Commercialization-friendly implication:

  • hosted routing should be represented as another adapter family, not as a special case embedded into task logic
  • rate limiting, queueing, caching, and usage tracking belong outside the task layer
  • provider-specific secrets and commercial orchestration should not shape the public task API

This keeps the open-source local-key mode and future hosted mode aligned around the same internal task model.

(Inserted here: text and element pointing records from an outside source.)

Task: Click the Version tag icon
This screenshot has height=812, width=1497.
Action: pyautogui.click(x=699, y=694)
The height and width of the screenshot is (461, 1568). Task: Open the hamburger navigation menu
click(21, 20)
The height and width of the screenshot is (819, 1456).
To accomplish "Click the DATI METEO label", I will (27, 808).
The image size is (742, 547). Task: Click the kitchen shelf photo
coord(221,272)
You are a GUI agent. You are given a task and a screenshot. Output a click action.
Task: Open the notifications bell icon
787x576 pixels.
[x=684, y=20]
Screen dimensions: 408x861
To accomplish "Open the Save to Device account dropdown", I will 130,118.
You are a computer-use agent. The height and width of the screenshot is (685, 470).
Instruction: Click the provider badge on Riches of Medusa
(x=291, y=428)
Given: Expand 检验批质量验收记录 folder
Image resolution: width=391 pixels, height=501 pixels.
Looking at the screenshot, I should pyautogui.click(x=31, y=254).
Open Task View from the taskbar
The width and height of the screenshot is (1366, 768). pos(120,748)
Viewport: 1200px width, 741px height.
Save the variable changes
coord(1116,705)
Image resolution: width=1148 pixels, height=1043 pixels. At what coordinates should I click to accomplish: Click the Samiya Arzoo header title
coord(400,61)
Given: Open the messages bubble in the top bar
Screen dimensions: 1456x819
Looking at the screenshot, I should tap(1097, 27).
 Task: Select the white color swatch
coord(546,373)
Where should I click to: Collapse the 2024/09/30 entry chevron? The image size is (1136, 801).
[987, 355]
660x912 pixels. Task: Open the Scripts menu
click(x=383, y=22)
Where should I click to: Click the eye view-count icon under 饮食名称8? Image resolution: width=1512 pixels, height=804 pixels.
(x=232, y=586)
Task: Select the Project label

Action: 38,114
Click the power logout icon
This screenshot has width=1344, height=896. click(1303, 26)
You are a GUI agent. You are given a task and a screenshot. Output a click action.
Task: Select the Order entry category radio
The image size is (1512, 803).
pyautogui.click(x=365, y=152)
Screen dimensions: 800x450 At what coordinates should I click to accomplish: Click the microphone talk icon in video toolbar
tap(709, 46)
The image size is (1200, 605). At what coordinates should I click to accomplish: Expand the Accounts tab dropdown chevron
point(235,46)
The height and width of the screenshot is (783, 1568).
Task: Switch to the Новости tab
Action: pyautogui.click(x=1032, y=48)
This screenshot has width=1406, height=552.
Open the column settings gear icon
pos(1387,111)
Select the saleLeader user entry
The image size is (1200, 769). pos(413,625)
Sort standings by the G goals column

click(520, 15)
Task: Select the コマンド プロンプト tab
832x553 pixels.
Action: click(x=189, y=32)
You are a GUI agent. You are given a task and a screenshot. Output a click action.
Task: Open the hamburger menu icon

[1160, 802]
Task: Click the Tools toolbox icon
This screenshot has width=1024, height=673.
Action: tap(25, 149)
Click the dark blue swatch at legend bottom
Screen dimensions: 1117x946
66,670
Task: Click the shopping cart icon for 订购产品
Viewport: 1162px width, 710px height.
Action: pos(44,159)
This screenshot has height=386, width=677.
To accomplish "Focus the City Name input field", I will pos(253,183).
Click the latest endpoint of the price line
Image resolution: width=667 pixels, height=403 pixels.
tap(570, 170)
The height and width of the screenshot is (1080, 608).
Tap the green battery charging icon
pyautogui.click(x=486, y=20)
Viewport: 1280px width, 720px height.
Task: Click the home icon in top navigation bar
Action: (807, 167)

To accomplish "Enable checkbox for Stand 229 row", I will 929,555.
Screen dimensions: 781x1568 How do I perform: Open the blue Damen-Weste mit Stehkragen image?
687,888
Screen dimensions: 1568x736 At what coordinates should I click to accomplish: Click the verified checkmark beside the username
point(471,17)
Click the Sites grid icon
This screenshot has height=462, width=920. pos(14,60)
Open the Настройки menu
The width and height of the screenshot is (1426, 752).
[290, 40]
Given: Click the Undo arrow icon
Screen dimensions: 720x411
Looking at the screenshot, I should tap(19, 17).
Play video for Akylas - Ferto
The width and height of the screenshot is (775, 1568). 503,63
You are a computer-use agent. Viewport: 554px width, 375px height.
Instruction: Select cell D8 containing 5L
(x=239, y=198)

Practical Refactoring Guidance

The service should be refactored in small steps.

Recommended order:

Phase 1. Clarify Config Semantics

Goals:

  • reduce ambiguity inside ModelProviderConfig
  • make protocol family explicit
  • make capability support explicit where needed

Possible outcome:

  • keep the existing type name temporarily
  • add a protocol field instead of relying only on openAICompatible

Phase 2. Extract OpenAI-Compatible Adapter

Goals:

  • move invokeOpenAICompatible
  • move invokeOpenAICompatibleStream
  • keep current behavior unchanged

Acceptance criteria:

  • no business logic changes
  • service behavior remains equivalent
  • build and existing generation flow still work

Phase 3. Rename Custom CORS Pathing As Adapter Behavior

Goals:

  • replace the idea of generic fallback with explicit custom-rest behavior
  • make intent clearer for future contributors

Acceptance criteria:

  • custom REST is visible as a protocol choice rather than an escape hatch

Phase 4. Prepare For Second Protocol Family

Goals:

  • define the contract needed for a second adapter
  • avoid implementing it until a real provider requires it

Acceptance criteria:

  • the architecture can accept another adapter without rewriting task logic

What Should Stay Stable

These project-level concepts should remain stable even if protocol support evolves:

  • task names
  • output result types
  • retry and fallback flow
  • provider attempt records
  • business prompts
  • UI status stages in Studio

The UI should not need to care whether a response came from OpenAI-compatible chat, a custom REST bridge, or a future non-OpenAI adapter.

What Should Change Later

These elements should evolve when the service layer is refactored:

  • openAICompatible boolean should no longer be the main protocol discriminator
  • provider config should separate protocol, capability, and model mapping
  • stream support should become capability-aware
  • custom hosted integrations should become explicit adapter types

Recommendation Summary

The project should adopt this position:

  • do not lock the architecture to OpenAI-compatible assumptions
  • do not rush into many protocol implementations
  • keep OpenAI-compatible as the primary adapter for now
  • build around a task layer plus protocol adapter layer plus provider config layer

This is the lowest-risk path for an open-source product that still wants to remain extensible.

Next Implementation Step

When the service layer is next refactored, the first concrete step should be:

  1. extract the current OpenAI-compatible request and stream logic behind an adapter boundary
  2. make provider protocol type explicit in configuration
  3. preserve current task results and UI behavior

Only after that should the project consider adding another protocol family.